Document section =>
────
Chronicles of a Completely Unperfect Mom

The ramblings of a Mommy Olympics drop-out

Archive for the ‘Internet Parenting’ Category

Explaining Breastfeeding to Siblings

Posted by Mada on May 25, 2009

With both of my pregnancies, I have become addicted to “expecting club” message boards.  These are boards where women can talk to other women who are due around the same time as they are.  The other day, a mom asked about resources to teach younger siblings about breastfeeding.  I’ll admit, I hadn’t really thought about explaining breastfeeding to Khaila before RJ was born.  To me, it was one of those things that we could talk about “when the time comes”.

I wound up not having to start the conversation, thanks to my step-mom.  While we were in the hospital, she took the reigns and spent a lot of time talking to Khaila about how RJ would be eating milk from mommy’s breast.  In addition, they used that time to talk about how babies can’t eat people food.  It was nice to see Khaila after RJ was born and it was interesting when she climbed into the bed with me and started asking if I was feeding him from my breast.  First, I had never heard her use the word breast before then, but more importantly, because she got it.  It wasn’t weird to her, she didn’t feel jealous that she didn’t get to, it seemed completely natural to her.
────
Information supplied =>
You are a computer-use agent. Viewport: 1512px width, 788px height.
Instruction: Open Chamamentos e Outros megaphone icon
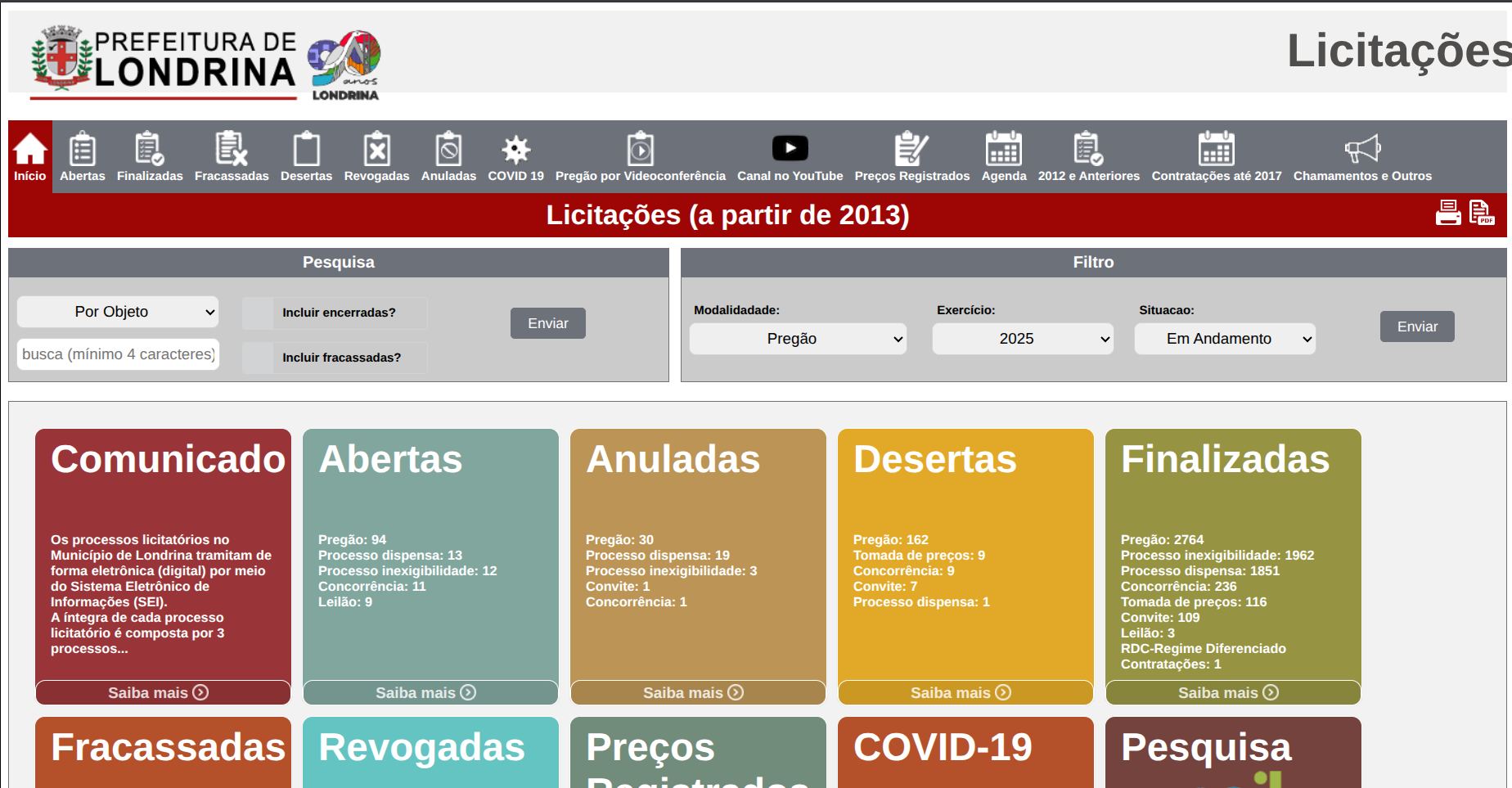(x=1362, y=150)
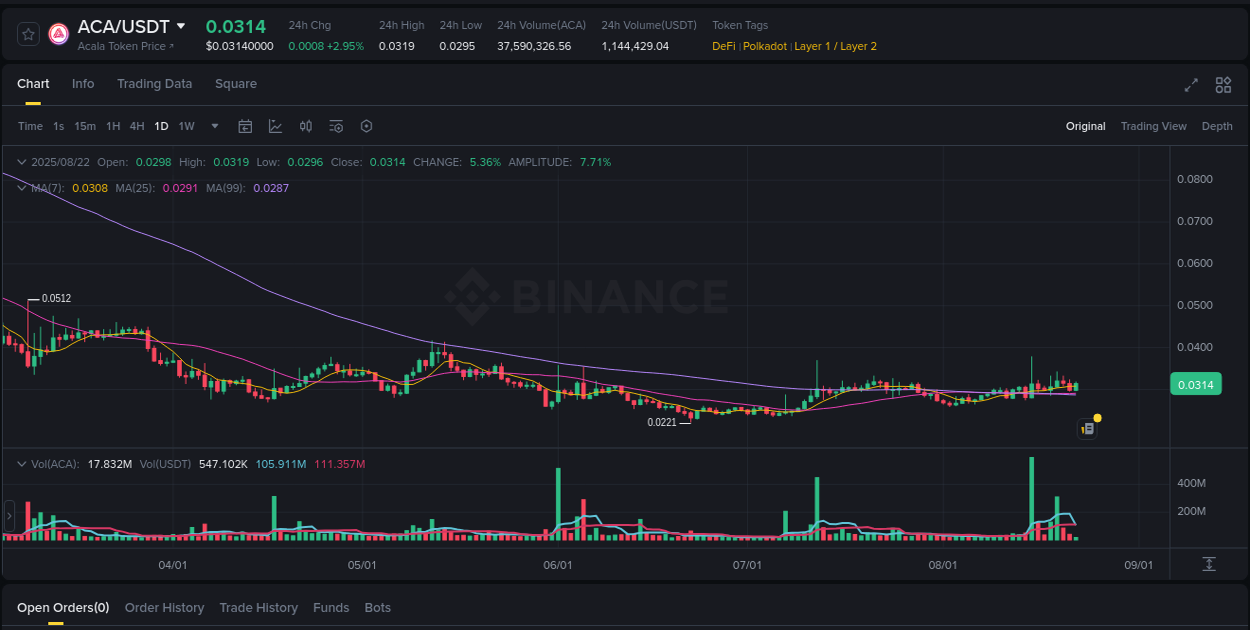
────
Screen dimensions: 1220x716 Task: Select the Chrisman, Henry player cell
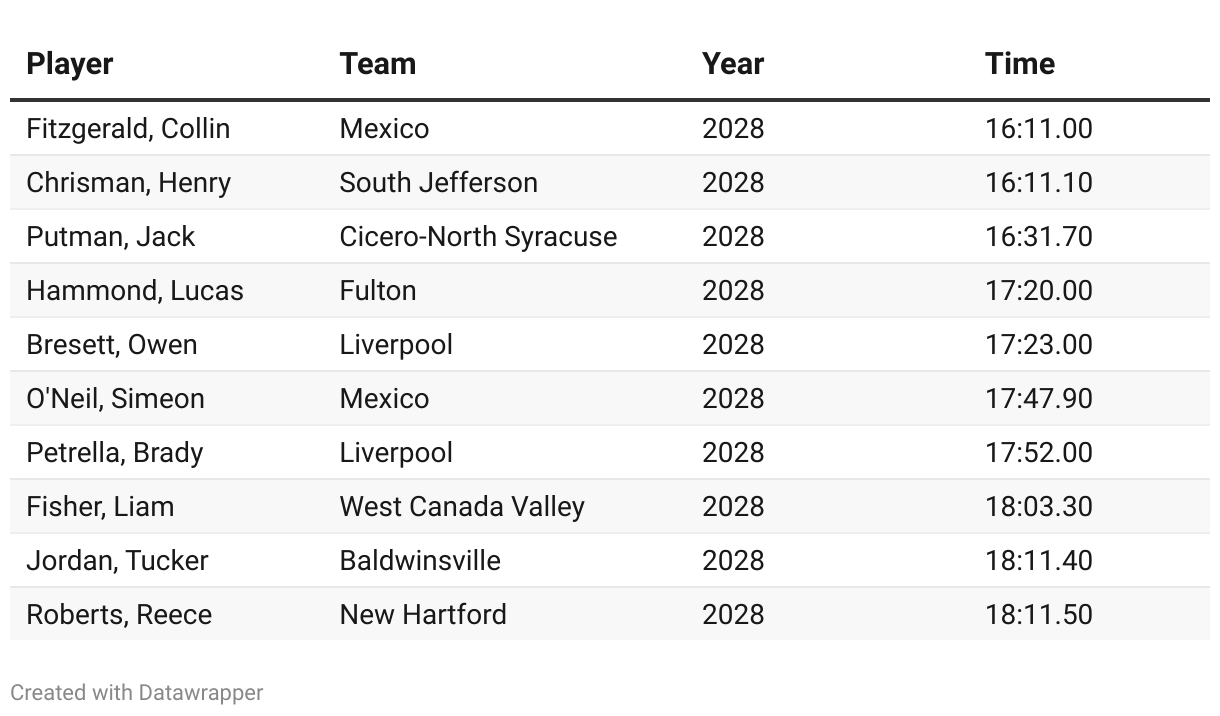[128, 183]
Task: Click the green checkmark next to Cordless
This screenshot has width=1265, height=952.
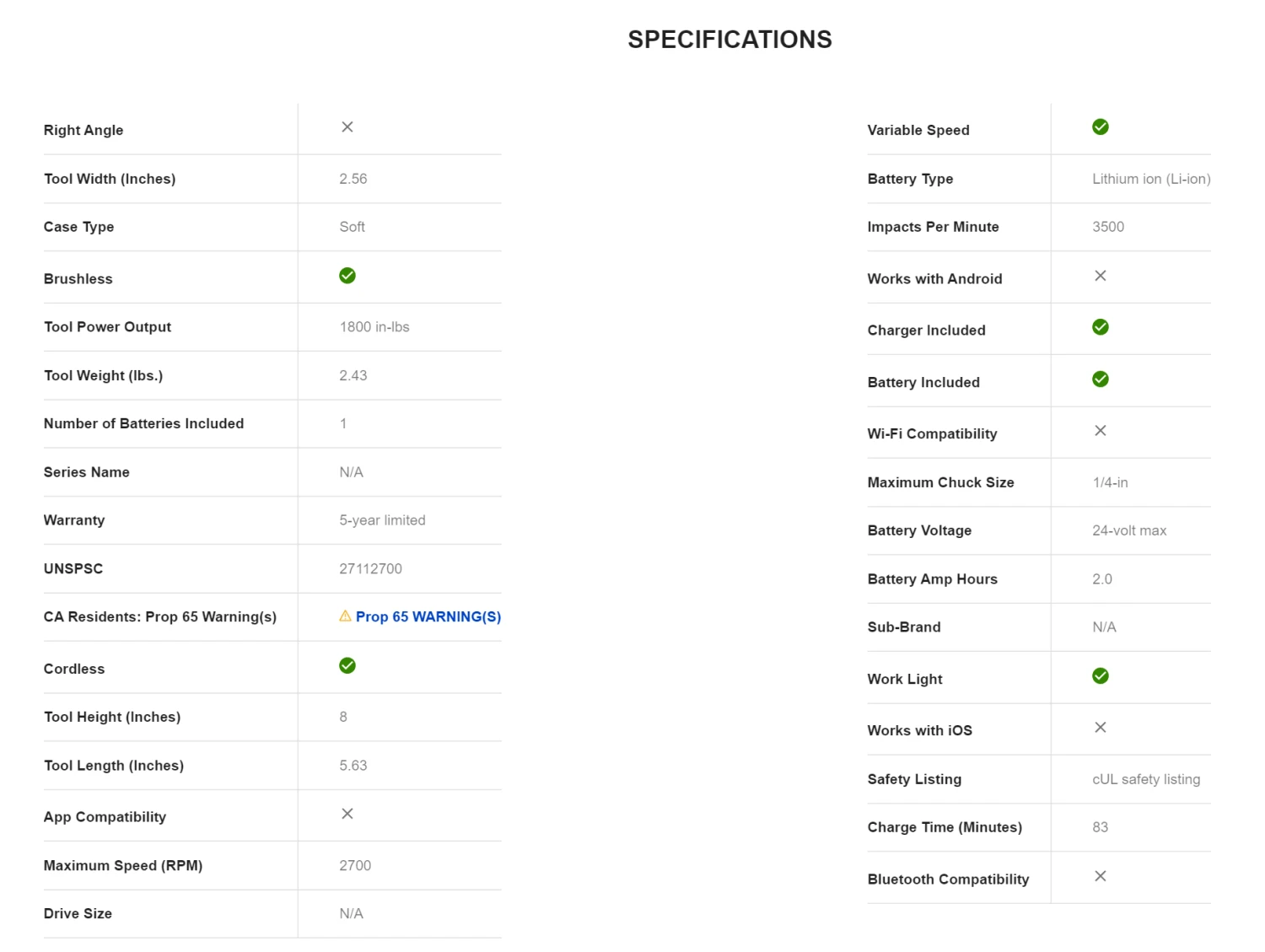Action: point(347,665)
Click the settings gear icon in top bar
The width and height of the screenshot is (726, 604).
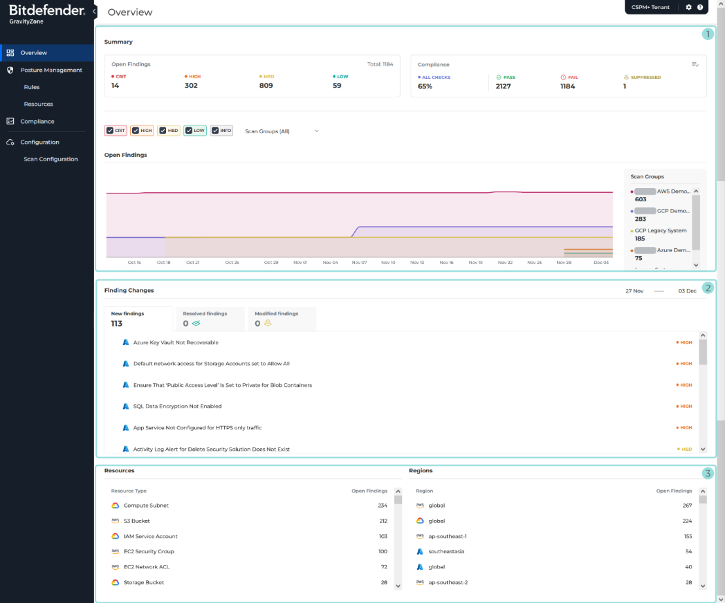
────
What is being asked => Can you summarize the blog post on explaining breastfeeding to siblings in two sentences?

Response to this task => After a mom on an "expecting club" message board asked about resources for teaching younger siblings about breastfeeding, the author recalled not having thought about explaining it to Khaila before RJ was born. The author's step-mom took the lead in the hospital, talking with Khaila about how RJ would eat milk from mommy's breast, and afterward Khaila understood and found it completely natural, without jealousy.